Below are some records; quote exactly the lines from the one that contains "Task: Open the Art Company menu item" through the one that contains "Given: Go to Gói đề cử menu", inclusive, and no others.
(Supplied information Opens)
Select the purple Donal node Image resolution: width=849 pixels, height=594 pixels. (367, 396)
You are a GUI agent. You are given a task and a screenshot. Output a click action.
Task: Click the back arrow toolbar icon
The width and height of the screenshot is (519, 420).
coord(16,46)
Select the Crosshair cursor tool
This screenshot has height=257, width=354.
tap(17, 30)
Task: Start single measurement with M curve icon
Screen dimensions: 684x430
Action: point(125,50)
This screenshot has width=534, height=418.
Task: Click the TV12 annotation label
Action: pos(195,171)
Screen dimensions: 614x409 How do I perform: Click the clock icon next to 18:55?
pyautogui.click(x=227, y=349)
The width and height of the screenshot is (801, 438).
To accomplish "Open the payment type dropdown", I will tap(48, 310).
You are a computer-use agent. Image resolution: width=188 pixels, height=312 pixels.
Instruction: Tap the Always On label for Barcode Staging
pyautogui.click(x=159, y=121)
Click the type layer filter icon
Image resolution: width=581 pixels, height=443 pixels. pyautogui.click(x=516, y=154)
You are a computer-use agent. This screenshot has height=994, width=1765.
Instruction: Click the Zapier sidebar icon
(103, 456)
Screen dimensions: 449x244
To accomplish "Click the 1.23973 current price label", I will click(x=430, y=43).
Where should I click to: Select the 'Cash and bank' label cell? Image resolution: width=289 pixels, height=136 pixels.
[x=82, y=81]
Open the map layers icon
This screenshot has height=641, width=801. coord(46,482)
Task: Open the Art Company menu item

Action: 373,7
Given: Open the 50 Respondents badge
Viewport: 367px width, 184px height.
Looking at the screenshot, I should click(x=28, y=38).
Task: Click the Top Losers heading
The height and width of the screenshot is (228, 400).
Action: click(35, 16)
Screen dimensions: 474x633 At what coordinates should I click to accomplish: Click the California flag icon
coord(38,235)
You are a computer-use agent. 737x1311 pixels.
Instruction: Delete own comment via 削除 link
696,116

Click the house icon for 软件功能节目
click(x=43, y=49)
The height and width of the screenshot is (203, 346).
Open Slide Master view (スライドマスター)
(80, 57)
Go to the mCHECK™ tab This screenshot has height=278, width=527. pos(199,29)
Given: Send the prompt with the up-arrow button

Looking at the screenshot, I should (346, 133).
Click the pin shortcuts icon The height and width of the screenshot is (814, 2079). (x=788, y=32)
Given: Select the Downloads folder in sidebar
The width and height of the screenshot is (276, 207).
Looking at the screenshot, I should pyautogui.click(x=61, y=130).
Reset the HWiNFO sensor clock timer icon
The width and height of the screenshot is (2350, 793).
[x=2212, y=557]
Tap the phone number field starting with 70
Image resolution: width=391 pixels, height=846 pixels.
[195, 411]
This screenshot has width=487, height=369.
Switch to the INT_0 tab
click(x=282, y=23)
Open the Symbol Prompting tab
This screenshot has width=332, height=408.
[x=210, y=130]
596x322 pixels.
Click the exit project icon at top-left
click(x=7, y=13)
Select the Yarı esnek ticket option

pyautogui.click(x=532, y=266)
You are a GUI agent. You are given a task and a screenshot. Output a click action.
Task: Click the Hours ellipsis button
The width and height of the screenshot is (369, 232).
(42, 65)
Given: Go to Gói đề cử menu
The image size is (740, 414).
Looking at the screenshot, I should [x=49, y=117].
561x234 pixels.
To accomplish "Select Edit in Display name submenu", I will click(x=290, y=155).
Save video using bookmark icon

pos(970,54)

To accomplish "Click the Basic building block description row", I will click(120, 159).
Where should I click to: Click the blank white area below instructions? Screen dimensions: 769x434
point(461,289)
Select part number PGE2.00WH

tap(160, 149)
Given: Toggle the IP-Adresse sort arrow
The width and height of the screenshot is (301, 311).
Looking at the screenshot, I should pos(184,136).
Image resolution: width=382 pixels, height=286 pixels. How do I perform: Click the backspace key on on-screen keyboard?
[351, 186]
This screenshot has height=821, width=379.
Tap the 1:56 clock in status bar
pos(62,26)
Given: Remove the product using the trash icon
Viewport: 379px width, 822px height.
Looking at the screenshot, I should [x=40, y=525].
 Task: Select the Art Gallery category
(Supplied information Closes)
Output of the exercise —
Task: Open the Art Company menu item

Action: 373,7
Given: Open the 50 Respondents badge
Viewport: 367px width, 184px height.
Looking at the screenshot, I should click(x=28, y=38).
Task: Click the Top Losers heading
The height and width of the screenshot is (228, 400).
Action: click(35, 16)
Screen dimensions: 474x633 At what coordinates should I click to accomplish: Click the California flag icon
coord(38,235)
You are a computer-use agent. 737x1311 pixels.
Instruction: Delete own comment via 削除 link
696,116

Click the house icon for 软件功能节目
click(x=43, y=49)
The height and width of the screenshot is (203, 346).
Open Slide Master view (スライドマスター)
(80, 57)
Go to the mCHECK™ tab This screenshot has height=278, width=527. pos(199,29)
Given: Send the prompt with the up-arrow button

Looking at the screenshot, I should (346, 133).
Click the pin shortcuts icon The height and width of the screenshot is (814, 2079). (x=788, y=32)
Given: Select the Downloads folder in sidebar
The width and height of the screenshot is (276, 207).
Looking at the screenshot, I should pyautogui.click(x=61, y=130).
Reset the HWiNFO sensor clock timer icon
The width and height of the screenshot is (2350, 793).
[x=2212, y=557]
Tap the phone number field starting with 70
Image resolution: width=391 pixels, height=846 pixels.
[195, 411]
This screenshot has width=487, height=369.
Switch to the INT_0 tab
click(x=282, y=23)
Open the Symbol Prompting tab
This screenshot has width=332, height=408.
[x=210, y=130]
596x322 pixels.
Click the exit project icon at top-left
click(x=7, y=13)
Select the Yarı esnek ticket option

pyautogui.click(x=532, y=266)
You are a GUI agent. You are given a task and a screenshot. Output a click action.
Task: Click the Hours ellipsis button
The width and height of the screenshot is (369, 232).
(42, 65)
Given: Go to Gói đề cử menu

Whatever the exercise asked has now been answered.